• _Problem description_
Rewrite all of the records below, substituting "Which point should I click to accomplish:" for every occurrence of "At what coordinates should I click to accomplish:" and leaving everything else unchanged.

[A block of data]
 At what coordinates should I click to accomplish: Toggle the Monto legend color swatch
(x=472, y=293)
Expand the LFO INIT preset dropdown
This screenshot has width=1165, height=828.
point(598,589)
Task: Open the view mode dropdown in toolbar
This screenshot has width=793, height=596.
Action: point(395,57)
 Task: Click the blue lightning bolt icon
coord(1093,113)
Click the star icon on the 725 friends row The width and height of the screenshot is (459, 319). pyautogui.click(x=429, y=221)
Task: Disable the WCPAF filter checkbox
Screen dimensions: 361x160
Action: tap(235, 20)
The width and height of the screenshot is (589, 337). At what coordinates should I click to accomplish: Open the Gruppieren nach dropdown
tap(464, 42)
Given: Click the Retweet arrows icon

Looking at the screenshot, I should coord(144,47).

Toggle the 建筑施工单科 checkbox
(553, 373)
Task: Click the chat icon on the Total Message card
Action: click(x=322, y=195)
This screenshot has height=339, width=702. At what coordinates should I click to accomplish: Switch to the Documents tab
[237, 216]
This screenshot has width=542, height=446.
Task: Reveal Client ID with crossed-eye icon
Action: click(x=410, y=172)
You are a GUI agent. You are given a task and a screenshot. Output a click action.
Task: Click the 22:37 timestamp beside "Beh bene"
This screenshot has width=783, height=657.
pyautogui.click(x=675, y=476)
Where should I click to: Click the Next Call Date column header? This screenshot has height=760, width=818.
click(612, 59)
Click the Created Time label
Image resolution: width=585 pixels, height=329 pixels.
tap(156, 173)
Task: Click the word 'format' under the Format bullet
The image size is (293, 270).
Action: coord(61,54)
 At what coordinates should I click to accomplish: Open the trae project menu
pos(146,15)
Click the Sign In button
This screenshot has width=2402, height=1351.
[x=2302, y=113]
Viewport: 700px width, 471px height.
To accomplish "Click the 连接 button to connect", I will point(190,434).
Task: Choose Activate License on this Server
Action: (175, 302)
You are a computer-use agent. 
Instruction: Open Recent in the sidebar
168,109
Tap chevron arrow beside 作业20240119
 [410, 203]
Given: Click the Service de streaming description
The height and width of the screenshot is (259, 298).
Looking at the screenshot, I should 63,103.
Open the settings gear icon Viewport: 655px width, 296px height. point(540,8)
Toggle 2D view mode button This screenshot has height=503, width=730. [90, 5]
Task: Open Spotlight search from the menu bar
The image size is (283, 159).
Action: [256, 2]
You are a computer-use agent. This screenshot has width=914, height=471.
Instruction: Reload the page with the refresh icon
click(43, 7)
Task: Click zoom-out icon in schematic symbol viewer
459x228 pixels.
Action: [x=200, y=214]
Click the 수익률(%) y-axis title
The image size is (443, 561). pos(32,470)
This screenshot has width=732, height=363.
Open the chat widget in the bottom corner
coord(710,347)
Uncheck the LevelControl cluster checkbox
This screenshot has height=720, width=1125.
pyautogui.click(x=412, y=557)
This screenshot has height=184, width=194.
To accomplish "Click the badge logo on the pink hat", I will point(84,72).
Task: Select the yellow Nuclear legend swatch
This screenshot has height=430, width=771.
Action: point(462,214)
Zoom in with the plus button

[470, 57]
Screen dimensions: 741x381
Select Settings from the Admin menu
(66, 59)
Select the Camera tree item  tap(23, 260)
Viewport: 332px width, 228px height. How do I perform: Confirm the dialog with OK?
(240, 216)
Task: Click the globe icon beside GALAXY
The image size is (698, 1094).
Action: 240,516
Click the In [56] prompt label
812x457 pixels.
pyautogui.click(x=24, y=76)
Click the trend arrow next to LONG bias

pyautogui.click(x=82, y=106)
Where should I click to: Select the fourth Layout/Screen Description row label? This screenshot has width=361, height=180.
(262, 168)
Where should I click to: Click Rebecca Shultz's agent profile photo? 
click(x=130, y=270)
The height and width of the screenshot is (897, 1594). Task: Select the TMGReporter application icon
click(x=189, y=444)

• _Task answer_
 Which point should I click to accomplish: Toggle the Monto legend color swatch
(x=472, y=293)
Expand the LFO INIT preset dropdown
This screenshot has width=1165, height=828.
point(598,589)
Task: Open the view mode dropdown in toolbar
This screenshot has width=793, height=596.
Action: point(395,57)
 Task: Click the blue lightning bolt icon
coord(1093,113)
Click the star icon on the 725 friends row The width and height of the screenshot is (459, 319). pyautogui.click(x=429, y=221)
Task: Disable the WCPAF filter checkbox
Screen dimensions: 361x160
Action: tap(235, 20)
The width and height of the screenshot is (589, 337). Which point should I click to accomplish: Open the Gruppieren nach dropdown
tap(464, 42)
Given: Click the Retweet arrows icon

Looking at the screenshot, I should coord(144,47).

Toggle the 建筑施工单科 checkbox
(553, 373)
Task: Click the chat icon on the Total Message card
Action: click(x=322, y=195)
This screenshot has height=339, width=702. Which point should I click to accomplish: Switch to the Documents tab
[237, 216]
This screenshot has width=542, height=446.
Task: Reveal Client ID with crossed-eye icon
Action: click(x=410, y=172)
You are a GUI agent. You are given a task and a screenshot. Output a click action.
Task: Click the 22:37 timestamp beside "Beh bene"
This screenshot has width=783, height=657.
pyautogui.click(x=675, y=476)
Where should I click to: Click the Next Call Date column header? This screenshot has height=760, width=818.
click(612, 59)
Click the Created Time label
Image resolution: width=585 pixels, height=329 pixels.
tap(156, 173)
Task: Click the word 'format' under the Format bullet
The image size is (293, 270).
Action: coord(61,54)
 Which point should I click to accomplish: Open the trae project menu
pos(146,15)
Click the Sign In button
This screenshot has width=2402, height=1351.
[x=2302, y=113]
Viewport: 700px width, 471px height.
To accomplish "Click the 连接 button to connect", I will point(190,434).
Task: Choose Activate License on this Server
Action: (175, 302)
You are a computer-use agent. 
Instruction: Open Recent in the sidebar
168,109
Tap chevron arrow beside 作业20240119
 [410, 203]
Given: Click the Service de streaming description
The height and width of the screenshot is (259, 298).
Looking at the screenshot, I should 63,103.
Open the settings gear icon Viewport: 655px width, 296px height. point(540,8)
Toggle 2D view mode button This screenshot has height=503, width=730. [90, 5]
Task: Open Spotlight search from the menu bar
The image size is (283, 159).
Action: [256, 2]
You are a computer-use agent. This screenshot has width=914, height=471.
Instruction: Reload the page with the refresh icon
click(43, 7)
Task: Click zoom-out icon in schematic symbol viewer
459x228 pixels.
Action: [x=200, y=214]
Click the 수익률(%) y-axis title
The image size is (443, 561). pos(32,470)
This screenshot has width=732, height=363.
Open the chat widget in the bottom corner
coord(710,347)
Uncheck the LevelControl cluster checkbox
This screenshot has height=720, width=1125.
pyautogui.click(x=412, y=557)
This screenshot has height=184, width=194.
To accomplish "Click the badge logo on the pink hat", I will point(84,72).
Task: Select the yellow Nuclear legend swatch
This screenshot has height=430, width=771.
Action: point(462,214)
Zoom in with the plus button

[470, 57]
Screen dimensions: 741x381
Select Settings from the Admin menu
(66, 59)
Select the Camera tree item  tap(23, 260)
Viewport: 332px width, 228px height. How do I perform: Confirm the dialog with OK?
(240, 216)
Task: Click the globe icon beside GALAXY
The image size is (698, 1094).
Action: 240,516
Click the In [56] prompt label
812x457 pixels.
pyautogui.click(x=24, y=76)
Click the trend arrow next to LONG bias

pyautogui.click(x=82, y=106)
Where should I click to: Select the fourth Layout/Screen Description row label? This screenshot has width=361, height=180.
(262, 168)
Where should I click to: Click Rebecca Shultz's agent profile photo? 
click(x=130, y=270)
The height and width of the screenshot is (897, 1594). Task: Select the TMGReporter application icon
click(x=189, y=444)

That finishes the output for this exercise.